- **Required work**
Only a slice of the listing below is wanted. Retype the lines from the one containing "Task: View the like count of 2" through the one containing "Click the Арендовать", exactly, both ends included.

- **Information shown**
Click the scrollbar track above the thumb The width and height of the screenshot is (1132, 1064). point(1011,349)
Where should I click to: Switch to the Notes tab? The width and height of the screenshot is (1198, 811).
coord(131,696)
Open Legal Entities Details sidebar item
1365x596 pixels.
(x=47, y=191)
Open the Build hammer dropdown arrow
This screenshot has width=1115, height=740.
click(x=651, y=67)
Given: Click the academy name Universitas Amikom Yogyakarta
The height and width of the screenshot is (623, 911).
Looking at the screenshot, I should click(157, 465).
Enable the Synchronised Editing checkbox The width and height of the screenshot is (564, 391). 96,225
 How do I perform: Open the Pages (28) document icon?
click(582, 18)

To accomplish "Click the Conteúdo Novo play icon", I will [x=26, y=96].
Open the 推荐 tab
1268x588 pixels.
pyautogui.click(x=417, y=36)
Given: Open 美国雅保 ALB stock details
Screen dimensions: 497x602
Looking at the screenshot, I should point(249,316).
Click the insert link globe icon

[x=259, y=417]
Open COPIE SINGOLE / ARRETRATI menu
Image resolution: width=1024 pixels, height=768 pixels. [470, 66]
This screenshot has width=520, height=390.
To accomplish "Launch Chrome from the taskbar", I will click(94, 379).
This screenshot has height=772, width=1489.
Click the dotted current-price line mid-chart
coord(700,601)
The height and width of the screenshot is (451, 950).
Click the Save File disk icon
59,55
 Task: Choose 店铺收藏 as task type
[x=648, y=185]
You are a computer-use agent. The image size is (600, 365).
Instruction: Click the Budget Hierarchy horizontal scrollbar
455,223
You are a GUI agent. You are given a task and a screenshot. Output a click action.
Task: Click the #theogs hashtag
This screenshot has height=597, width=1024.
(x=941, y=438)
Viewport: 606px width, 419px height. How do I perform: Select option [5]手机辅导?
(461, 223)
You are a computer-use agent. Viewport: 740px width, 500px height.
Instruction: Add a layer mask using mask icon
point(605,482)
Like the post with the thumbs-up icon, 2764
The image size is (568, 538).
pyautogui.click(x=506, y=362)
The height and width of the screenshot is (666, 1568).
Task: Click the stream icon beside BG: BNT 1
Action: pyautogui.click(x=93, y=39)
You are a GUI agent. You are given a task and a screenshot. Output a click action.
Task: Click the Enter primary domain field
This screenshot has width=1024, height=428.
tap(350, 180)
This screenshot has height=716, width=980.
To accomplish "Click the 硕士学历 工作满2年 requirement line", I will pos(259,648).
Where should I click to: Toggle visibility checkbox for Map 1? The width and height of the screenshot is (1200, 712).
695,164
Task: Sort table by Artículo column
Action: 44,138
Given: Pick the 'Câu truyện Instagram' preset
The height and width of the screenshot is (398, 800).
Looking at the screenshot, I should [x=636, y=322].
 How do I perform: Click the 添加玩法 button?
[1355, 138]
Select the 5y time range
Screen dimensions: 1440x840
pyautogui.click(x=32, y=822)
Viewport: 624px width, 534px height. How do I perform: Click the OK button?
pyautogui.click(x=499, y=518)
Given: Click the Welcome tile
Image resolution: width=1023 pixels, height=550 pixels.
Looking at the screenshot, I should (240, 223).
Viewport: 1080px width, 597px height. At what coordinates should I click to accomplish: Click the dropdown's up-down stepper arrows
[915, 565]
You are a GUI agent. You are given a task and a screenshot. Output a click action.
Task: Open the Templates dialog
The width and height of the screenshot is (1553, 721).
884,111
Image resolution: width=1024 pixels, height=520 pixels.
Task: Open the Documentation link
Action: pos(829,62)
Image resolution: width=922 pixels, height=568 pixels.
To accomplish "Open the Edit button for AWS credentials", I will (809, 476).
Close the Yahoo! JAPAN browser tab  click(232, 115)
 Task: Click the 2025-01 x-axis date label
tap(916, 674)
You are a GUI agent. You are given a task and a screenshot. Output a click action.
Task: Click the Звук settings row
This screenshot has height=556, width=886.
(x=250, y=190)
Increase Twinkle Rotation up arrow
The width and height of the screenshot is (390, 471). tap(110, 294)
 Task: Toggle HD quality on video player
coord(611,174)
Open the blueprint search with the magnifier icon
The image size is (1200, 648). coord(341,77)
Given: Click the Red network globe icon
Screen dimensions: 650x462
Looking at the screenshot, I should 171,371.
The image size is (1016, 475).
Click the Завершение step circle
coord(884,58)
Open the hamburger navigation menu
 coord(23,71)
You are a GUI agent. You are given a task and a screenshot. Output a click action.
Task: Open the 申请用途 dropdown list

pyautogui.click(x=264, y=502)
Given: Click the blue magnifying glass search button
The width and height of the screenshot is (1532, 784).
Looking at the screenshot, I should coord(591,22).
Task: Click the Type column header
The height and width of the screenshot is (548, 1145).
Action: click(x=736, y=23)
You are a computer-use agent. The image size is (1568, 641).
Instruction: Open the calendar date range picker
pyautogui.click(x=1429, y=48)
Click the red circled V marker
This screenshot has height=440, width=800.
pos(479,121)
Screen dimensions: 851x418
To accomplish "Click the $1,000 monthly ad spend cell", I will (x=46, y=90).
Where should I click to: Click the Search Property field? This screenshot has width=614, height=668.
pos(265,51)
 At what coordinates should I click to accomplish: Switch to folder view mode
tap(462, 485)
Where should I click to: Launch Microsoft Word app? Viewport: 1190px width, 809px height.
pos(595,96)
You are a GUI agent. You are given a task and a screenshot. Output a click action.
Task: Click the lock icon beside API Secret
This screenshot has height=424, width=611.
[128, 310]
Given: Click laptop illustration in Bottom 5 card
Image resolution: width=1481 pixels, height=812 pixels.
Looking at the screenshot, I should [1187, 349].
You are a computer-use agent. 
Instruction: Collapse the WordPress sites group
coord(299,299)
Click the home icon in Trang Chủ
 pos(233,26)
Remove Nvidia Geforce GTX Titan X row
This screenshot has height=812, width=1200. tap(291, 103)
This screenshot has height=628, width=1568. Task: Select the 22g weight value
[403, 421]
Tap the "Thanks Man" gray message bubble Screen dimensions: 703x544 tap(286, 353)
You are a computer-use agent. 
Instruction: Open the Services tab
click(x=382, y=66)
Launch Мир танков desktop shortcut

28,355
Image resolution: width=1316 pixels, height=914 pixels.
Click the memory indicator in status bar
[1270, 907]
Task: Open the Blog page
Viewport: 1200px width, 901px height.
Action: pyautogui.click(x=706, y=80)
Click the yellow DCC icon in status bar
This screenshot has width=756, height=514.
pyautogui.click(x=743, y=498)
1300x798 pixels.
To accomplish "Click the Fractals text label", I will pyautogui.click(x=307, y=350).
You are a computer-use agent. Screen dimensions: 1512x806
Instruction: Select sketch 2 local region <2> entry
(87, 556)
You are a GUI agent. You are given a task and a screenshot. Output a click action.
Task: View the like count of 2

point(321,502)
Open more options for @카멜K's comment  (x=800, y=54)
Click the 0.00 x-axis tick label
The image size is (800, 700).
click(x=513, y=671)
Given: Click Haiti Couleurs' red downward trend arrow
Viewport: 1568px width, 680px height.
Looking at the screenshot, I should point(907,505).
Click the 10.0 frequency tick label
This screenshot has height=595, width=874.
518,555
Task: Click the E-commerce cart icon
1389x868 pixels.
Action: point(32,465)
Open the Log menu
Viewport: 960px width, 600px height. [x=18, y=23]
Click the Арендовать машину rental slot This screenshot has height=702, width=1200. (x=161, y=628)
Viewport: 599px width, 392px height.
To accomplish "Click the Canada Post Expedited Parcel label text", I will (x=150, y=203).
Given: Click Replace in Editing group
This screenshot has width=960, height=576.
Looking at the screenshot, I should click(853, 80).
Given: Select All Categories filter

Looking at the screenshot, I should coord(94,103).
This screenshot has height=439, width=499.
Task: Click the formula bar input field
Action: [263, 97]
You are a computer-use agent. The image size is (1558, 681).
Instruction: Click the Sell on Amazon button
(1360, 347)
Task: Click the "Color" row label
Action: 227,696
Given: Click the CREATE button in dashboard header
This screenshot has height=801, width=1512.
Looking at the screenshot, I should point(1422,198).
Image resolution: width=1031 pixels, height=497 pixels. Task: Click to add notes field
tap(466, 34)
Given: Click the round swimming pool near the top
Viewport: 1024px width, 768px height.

- **Exercise output**
Task: View the like count of 2

point(321,502)
Open more options for @카멜K's comment  (x=800, y=54)
Click the 0.00 x-axis tick label
The image size is (800, 700).
click(x=513, y=671)
Given: Click Haiti Couleurs' red downward trend arrow
Viewport: 1568px width, 680px height.
Looking at the screenshot, I should point(907,505).
Click the 10.0 frequency tick label
This screenshot has height=595, width=874.
518,555
Task: Click the E-commerce cart icon
1389x868 pixels.
Action: point(32,465)
Open the Log menu
Viewport: 960px width, 600px height. [x=18, y=23]
Click the Арендовать машину rental slot This screenshot has height=702, width=1200. (x=161, y=628)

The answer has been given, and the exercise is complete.